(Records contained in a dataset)
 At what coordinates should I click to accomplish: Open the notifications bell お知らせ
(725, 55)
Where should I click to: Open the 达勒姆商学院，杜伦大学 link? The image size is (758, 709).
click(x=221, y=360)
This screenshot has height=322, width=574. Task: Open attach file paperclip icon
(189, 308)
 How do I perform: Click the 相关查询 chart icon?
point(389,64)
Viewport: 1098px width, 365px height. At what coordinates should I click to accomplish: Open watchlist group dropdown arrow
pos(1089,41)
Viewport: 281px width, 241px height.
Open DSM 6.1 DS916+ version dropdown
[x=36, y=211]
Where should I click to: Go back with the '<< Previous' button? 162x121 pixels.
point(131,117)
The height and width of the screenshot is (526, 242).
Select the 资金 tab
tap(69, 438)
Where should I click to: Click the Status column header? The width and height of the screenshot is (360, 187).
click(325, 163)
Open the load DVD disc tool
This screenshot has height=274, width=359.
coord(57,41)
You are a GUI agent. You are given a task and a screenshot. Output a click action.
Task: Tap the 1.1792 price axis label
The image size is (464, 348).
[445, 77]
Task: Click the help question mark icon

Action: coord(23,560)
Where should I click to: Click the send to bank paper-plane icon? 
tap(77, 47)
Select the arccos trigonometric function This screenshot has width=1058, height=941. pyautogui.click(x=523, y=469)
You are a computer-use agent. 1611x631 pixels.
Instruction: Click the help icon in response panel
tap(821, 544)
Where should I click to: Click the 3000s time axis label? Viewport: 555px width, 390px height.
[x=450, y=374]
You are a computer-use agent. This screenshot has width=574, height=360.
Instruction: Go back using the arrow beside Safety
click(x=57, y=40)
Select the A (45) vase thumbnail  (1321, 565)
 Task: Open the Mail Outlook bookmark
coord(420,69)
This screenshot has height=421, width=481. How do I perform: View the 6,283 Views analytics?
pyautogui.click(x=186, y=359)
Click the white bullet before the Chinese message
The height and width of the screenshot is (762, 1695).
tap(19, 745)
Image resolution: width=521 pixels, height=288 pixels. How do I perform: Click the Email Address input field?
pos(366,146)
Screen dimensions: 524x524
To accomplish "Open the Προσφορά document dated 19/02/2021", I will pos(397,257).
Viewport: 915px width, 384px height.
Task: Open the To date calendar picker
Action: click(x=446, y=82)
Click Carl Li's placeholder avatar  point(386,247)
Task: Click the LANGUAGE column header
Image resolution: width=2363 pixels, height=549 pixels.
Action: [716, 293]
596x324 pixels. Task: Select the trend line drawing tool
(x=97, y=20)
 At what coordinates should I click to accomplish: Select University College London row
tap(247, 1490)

> [REQUIREMENT]:
Each of the records should be retyped exactly.

> [WRITTEN REPLY]:
 At what coordinates should I click to accomplish: Open the notifications bell お知らせ
(725, 55)
Where should I click to: Open the 达勒姆商学院，杜伦大学 link? The image size is (758, 709).
click(x=221, y=360)
This screenshot has height=322, width=574. Task: Open attach file paperclip icon
(189, 308)
 How do I perform: Click the 相关查询 chart icon?
point(389,64)
Viewport: 1098px width, 365px height. At what coordinates should I click to accomplish: Open watchlist group dropdown arrow
pos(1089,41)
Viewport: 281px width, 241px height.
Open DSM 6.1 DS916+ version dropdown
[x=36, y=211]
Where should I click to: Go back with the '<< Previous' button? 162x121 pixels.
point(131,117)
The height and width of the screenshot is (526, 242).
Select the 资金 tab
tap(69, 438)
Where should I click to: Click the Status column header? The width and height of the screenshot is (360, 187).
click(325, 163)
Open the load DVD disc tool
This screenshot has height=274, width=359.
coord(57,41)
You are a GUI agent. You are given a task and a screenshot. Output a click action.
Task: Tap the 1.1792 price axis label
The image size is (464, 348).
[445, 77]
Task: Click the help question mark icon

Action: coord(23,560)
Where should I click to: Click the send to bank paper-plane icon? 
tap(77, 47)
Select the arccos trigonometric function This screenshot has width=1058, height=941. pyautogui.click(x=523, y=469)
You are a computer-use agent. 1611x631 pixels.
Instruction: Click the help icon in response panel
tap(821, 544)
Where should I click to: Click the 3000s time axis label? Viewport: 555px width, 390px height.
[x=450, y=374]
You are a computer-use agent. This screenshot has width=574, height=360.
Instruction: Go back using the arrow beside Safety
click(x=57, y=40)
Select the A (45) vase thumbnail  (1321, 565)
 Task: Open the Mail Outlook bookmark
coord(420,69)
This screenshot has height=421, width=481. How do I perform: View the 6,283 Views analytics?
pyautogui.click(x=186, y=359)
Click the white bullet before the Chinese message
The height and width of the screenshot is (762, 1695).
tap(19, 745)
Image resolution: width=521 pixels, height=288 pixels. How do I perform: Click the Email Address input field?
pos(366,146)
Screen dimensions: 524x524
To accomplish "Open the Προσφορά document dated 19/02/2021", I will pos(397,257).
Viewport: 915px width, 384px height.
Task: Open the To date calendar picker
Action: click(x=446, y=82)
Click Carl Li's placeholder avatar  point(386,247)
Task: Click the LANGUAGE column header
Image resolution: width=2363 pixels, height=549 pixels.
Action: [716, 293]
596x324 pixels. Task: Select the trend line drawing tool
(x=97, y=20)
 At what coordinates should I click to accomplish: Select University College London row
tap(247, 1490)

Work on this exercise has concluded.